Furthermore, the strategy of compellence has a major drawback. Once started, the coercer can’t afford to fail or back out without substantial loss of credibility. In the recent Iran and Ukraine wars, the US and Russia, respectively, tried to draw redlines for compliance. The crippling sanctions and military interventions failed to create existential threat for the target countries. Now a situation has reached a point where both these superpowers are searching for honourable exits from the situation. This apparent impotence signals to the rest of the world that defiance is survivable, permanently weakening the coercer’s leverage elsewhere.
Though India has been increasing the intensity of deterrence, there are limits to escalation in a nuclear environment and there is always a threat of the strikes losing their impact and punishment potential, like Israeli strikes over Lebanon. Moreover, as brought out earlier, compellence is not a viable option. Therefore, India must shift its focus towards imposing costs on Pakistan by reciprocating in an asymmetric manner and applying multi-dimensional pressure. Instead of waiting for a terror attack to occur before retaliating, India should proactively exploit the fault lines within Pakistan and degrade the standing of the Pakistan army in the eyes of its citizens. To achieve this, India could encourage deniable grey-zone operations to expose economic disparities among the Pakistani population and exploit ethnic fissures. India should also proactively shape the strategic environment through intelligence dominance, cyber and information operations. Leveraging its partnership status with the US, Japan and the EU, India can impose financial costs on Pakistan for any misadventure and work towards making its proxy war unsustainable by effectively utilising agencies like the FATF.

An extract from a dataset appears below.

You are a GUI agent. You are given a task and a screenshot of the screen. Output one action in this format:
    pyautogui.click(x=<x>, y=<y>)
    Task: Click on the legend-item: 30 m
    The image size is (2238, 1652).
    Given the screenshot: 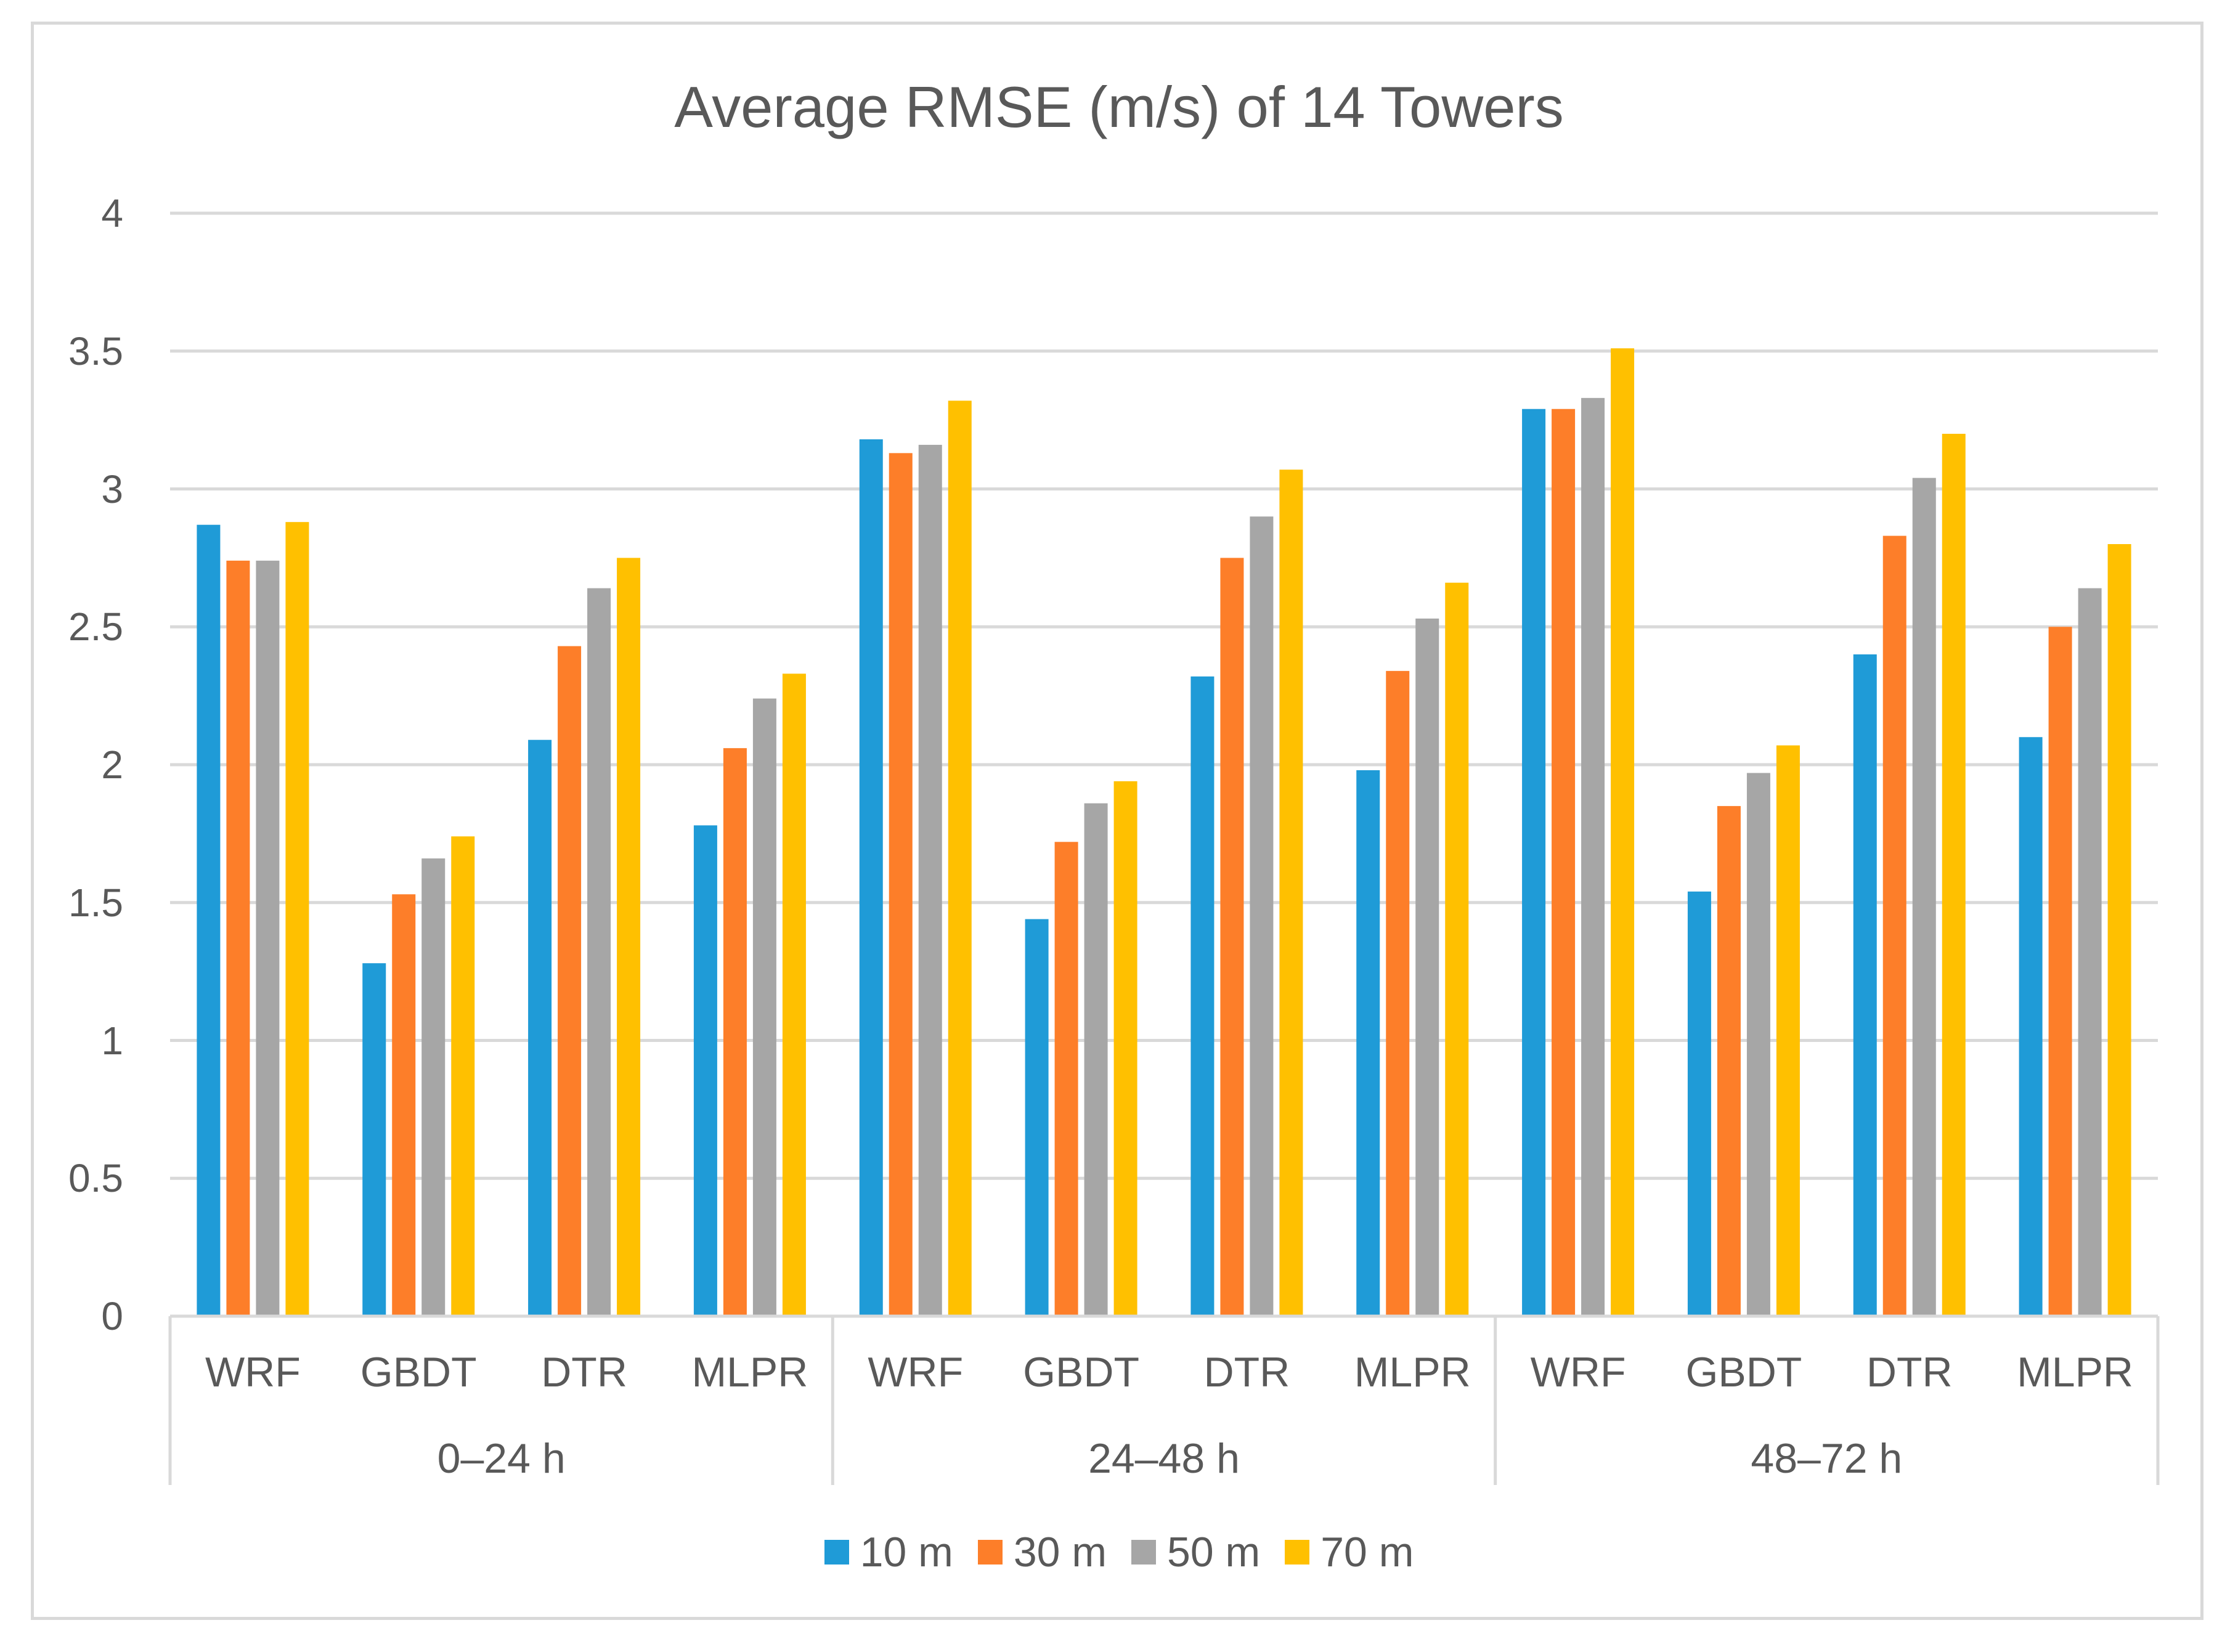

By neutralising conventional nuclear blackmail through deniable, non-linear coercion, India can shift from a reactive defensive state to an active shaper of the strategic environment without the risk of attempting to impose compellence. In a nuclearised environment, the objective of strategy is not absolute coercion, but sustainable pressure that steadily raises the cost of proxy warfare without triggering uncontrolled escalation.